→ SOURCE EXTRACT:
· · · ·
Alice Brightman

What initially brought you into costume design?

I turned up in Cambridge, went to the Freshers’ Fair, went for a look around and thought I’d put my name down for fresher plays. I did a fresher play, and from there came a snowball effect of everyone asking me to do more things.

How do you think the set interacts with costume?

With period pieces it is so important to get it right, with meticulous attention to detail. So, for example, for Grief, I went to Ebay and made sure I bought a women’s weekly magazine from 1958, so it could be used as a prop along with an authentic 1940s sofa set to collect the threads of all these individual visual narratives across the scenes. What made the whole piece truly beautiful was working closely with the lighting designer to see how it would look for the performance. Another thing we did with Grief was to fit the colour and mood of the main character within the context of the set. Although the set did not change, she had many different scenes in different clothes. We wanted some of that drab life to be reflected in the colour and shape of the clothes. The detail with which her character was expressed through her costume made this the most intensive and complete understanding I have ever had for a particular character.
· · · ·
→ INFORMATION SUPPLIED:
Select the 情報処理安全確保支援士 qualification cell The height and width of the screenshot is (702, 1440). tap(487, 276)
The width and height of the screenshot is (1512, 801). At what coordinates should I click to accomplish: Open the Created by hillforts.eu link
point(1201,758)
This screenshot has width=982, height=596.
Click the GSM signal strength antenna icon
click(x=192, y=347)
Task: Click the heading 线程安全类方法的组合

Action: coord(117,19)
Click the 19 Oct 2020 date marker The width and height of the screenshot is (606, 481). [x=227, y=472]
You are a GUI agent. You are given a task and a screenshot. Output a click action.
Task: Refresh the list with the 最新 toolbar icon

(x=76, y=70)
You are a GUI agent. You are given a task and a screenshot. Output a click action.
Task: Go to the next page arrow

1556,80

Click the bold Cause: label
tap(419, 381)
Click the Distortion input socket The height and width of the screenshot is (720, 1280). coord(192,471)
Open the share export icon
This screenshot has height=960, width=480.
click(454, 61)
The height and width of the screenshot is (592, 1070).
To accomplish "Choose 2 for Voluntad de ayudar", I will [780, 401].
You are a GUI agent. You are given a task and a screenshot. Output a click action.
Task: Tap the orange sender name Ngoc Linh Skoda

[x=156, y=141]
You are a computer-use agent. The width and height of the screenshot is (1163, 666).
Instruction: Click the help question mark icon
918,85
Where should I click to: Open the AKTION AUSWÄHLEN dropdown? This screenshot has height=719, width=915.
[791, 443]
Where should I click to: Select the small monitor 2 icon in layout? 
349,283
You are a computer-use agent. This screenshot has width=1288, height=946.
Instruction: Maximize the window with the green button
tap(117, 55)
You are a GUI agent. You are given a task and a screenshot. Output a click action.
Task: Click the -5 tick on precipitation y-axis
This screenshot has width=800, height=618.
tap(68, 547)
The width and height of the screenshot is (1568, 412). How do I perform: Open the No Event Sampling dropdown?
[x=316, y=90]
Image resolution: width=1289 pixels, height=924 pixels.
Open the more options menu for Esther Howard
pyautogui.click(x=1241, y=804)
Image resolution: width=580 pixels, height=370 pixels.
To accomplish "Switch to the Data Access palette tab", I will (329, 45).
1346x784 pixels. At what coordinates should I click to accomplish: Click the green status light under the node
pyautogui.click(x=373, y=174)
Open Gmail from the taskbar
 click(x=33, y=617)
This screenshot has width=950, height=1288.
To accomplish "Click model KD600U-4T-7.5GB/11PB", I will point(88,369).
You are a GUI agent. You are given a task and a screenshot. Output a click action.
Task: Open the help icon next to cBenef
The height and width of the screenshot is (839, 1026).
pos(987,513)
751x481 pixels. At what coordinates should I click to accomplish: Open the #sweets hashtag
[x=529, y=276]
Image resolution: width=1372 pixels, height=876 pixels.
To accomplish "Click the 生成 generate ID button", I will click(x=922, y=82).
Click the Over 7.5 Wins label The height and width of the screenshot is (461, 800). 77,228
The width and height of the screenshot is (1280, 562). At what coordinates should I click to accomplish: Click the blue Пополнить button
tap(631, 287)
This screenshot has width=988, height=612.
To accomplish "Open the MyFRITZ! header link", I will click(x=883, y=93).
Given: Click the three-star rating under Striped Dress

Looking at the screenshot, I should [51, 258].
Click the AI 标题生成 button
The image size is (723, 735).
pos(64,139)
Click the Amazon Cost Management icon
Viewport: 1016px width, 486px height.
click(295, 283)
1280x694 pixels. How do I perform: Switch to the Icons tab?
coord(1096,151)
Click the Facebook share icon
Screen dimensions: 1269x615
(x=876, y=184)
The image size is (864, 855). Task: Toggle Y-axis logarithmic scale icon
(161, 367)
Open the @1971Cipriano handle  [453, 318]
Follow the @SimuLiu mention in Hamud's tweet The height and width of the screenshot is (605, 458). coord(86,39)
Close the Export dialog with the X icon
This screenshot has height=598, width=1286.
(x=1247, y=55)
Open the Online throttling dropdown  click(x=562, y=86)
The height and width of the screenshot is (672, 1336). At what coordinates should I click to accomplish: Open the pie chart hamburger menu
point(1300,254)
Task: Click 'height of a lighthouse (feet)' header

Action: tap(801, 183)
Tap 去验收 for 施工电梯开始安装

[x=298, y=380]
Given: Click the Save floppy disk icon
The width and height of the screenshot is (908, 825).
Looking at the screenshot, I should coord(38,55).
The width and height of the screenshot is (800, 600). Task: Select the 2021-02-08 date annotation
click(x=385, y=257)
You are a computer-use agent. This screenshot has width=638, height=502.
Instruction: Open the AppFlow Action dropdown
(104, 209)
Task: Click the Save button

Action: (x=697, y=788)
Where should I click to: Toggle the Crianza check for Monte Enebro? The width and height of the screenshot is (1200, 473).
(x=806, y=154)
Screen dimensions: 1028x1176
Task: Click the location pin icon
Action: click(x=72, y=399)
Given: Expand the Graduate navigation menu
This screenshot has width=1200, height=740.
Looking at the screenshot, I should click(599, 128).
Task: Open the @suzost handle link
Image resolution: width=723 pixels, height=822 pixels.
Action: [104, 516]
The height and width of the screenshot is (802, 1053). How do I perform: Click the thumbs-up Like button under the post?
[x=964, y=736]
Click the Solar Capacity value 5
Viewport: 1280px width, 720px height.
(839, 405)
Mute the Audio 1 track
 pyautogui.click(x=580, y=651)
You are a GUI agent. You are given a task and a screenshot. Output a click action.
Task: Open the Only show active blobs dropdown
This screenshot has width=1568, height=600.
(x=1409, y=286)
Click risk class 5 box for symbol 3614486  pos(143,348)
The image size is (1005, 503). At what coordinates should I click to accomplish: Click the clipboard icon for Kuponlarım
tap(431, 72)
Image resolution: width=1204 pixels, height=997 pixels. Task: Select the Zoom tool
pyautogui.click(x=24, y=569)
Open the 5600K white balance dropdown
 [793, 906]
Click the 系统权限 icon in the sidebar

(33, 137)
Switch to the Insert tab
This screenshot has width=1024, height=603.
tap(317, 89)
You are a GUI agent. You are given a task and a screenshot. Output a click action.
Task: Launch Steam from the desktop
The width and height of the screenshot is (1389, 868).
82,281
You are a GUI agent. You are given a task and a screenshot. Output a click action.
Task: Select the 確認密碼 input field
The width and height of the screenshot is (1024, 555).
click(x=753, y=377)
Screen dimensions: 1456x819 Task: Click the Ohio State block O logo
· · · ·
→ TASKS AND EXERCISES:
• 1. In the Alice Brightman interview, what year was the women's weekly magazine bought as a prop for Grief from?
• 2. Quote the Alice Brightman interview, starting with "Alice Brightman" and going on through "interacts with costume?".

→ SOLUTION SET:
• 1. It was from 1958.

• 2.
Alice Brightman

What initially brought you into costume design?

I turned up in Cambridge, went to the Freshers’ Fair, went for a look around and thought I’d put my name down for fresher plays. I did a fresher play, and from there came a snowball effect of everyone asking me to do more things.

How do you think the set interacts with costume?